Met de flap en de draai voltooid, heeft het laatste lastige deel te maken met het goed verdelen van de steken voor het bewerken van de kruisje en de voet.
Start de kruisje
Met de hieldraai voltooid is het tijd om steken opnemen voor het kruis.
- Werk nog een keer over de klepsteken; dezelfde naald gebruiken, neem steken op en brei ze langs de hielflap in het aantal gespecificeerd in uw patroon. Plaats een steekmarkeerder.
In een patroon dat is geschreven voor breinaalden zonder knop, zou u hier naar een andere DPN overstappen. Gebruik de markeerdraad om aan te geven waar uw minderingen komen in plaats van de kruising tussen twee naalden.
- Werk over de helft van de steken van de sok wreef (die op de andere naald, hieronder in rood) met behulp van deze naald.
Kruisje, vervolg
Schuif de zojuist bewerkte steken naar de kabel van hun naald. Pak de andere naald (rood) op en schuif de andere helft van de wreefsteken naar het einde.
- Werk over de andere helft van de wreefsteken, plaats een andere steekmarkering (dit zou de uiteinde van een naald als u dubbele punten gebruikt), en neem steken op langs deze kant van de hiel klep.

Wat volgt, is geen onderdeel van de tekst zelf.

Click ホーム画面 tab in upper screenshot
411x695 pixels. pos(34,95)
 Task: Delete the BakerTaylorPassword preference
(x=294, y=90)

- Werk over de helft van de hielsteken.
Het begin/einde van de toer is nu terug naar waar het was op het been, en je zou de helft van de steken op elke naald moeten hebben. Nu kunt u beginnen met het minderen van de spie door in de rondte te breien met twee rondbreinaalden zoals hiervoor.
Als u een patroon gebruikt dat is geschreven voor breinaalden zonder knop, onthoud dan dat de steekmarkeringen aangeven waar de uiteinden van de naalden zouden zijn, dus dat is waar u uw minderingen zult maken.
Voet
Het werken met de voet op twee rondbreinaalden is net als het bewerken van het been.
Onthoud deze twee punten:
- U werkt elk deel van steken met beide uiteinden van dezelfde naald.
- De steekmarkeringen geven aan waar uw naalden zouden eindigen als u met breinaalden zonder knop zou breien.
Volg het patroon onderaan de kruisje, voet en teen zoals u normaal zou doen bij elke andere methode voor het breien van sokken. Als je klaar bent om te enten, zijn je steken al gelijk verdeeld over de twee naalden, dus je bent klaar om de teenvorming te bewerken, de uiteinden te enten en gaan.